Given particular values for $\theta$ and $\theta_0$, the classifier is
defined by
% {Let's be careful about dimensions. We have assumed that $x$ and
% $\theta$ are both $d \times 1$ column vectors. So $\theta^T x$ is $1
% \times 1$, which in math (but not necessarily numpy) is the same as a
% scalar.}
\begin{eqnarray*}
h(x; \theta, \theta_0) = \text{sign}(\theta^T x + \theta_0)

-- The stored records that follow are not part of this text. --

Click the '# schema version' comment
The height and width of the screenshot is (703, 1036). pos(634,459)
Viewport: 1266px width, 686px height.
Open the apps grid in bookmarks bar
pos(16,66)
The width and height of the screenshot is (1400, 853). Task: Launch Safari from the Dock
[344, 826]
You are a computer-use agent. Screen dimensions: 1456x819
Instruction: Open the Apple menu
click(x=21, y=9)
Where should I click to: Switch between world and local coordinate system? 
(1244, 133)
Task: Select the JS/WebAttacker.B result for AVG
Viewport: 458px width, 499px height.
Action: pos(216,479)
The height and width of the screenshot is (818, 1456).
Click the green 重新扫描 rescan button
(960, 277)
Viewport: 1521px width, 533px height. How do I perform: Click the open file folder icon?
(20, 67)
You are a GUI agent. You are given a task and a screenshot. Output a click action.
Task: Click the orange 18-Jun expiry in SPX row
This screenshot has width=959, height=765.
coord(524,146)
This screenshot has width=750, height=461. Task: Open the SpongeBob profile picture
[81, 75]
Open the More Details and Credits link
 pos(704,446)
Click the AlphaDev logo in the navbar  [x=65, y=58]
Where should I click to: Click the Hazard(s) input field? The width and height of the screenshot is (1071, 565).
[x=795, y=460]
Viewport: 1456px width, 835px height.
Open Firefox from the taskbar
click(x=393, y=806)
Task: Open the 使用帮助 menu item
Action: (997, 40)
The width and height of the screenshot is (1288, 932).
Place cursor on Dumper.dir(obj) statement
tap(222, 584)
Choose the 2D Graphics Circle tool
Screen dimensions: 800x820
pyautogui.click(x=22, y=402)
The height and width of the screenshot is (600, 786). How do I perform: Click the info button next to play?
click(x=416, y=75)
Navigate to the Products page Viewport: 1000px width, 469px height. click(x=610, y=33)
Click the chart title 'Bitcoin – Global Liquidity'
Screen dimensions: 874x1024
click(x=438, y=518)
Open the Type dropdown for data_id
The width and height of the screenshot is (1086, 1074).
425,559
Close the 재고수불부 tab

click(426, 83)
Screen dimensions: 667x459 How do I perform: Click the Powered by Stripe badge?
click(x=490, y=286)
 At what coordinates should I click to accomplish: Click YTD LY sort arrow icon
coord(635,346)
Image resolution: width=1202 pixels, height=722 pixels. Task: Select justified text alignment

= \begin{cases} +1 & \text{if $\theta^Tx + \theta_0 > 0$} \\ -1 &
\text{otherwise}\end{cases} \;\;.
\end{eqnarray*}
\index{linear classifier!hypothesis class}\index{sign function}Remember that we can think of $\theta, \theta_0$ as specifying a
$d$-dimensional hyperplane (compare the above with
Eq.~\ref{eq:linear_reg_hypothesis}). But this time, rather than
being interested in that hyperplane's values at particular points $x$,
we will focus on the {\em separator} that it induces. The separator
is the set of $x$ values such that $\theta^T x + \theta_0 = 0$. This
is also a hyperplane, but in $d-1$ dimensions!\index{separator}
We can interpret $\theta$ as a
vector that is perpendicular to the separator. (We will also say
that $\theta$ is {\em normal to} the separator.)
For example, in two dimensions ($d=2$) the separator has dimension 1,
which means it is a line, and
the two components of $\theta = [\theta_1, \theta_2]^T$ give the orientation
of the separator, as illustrated in the following example.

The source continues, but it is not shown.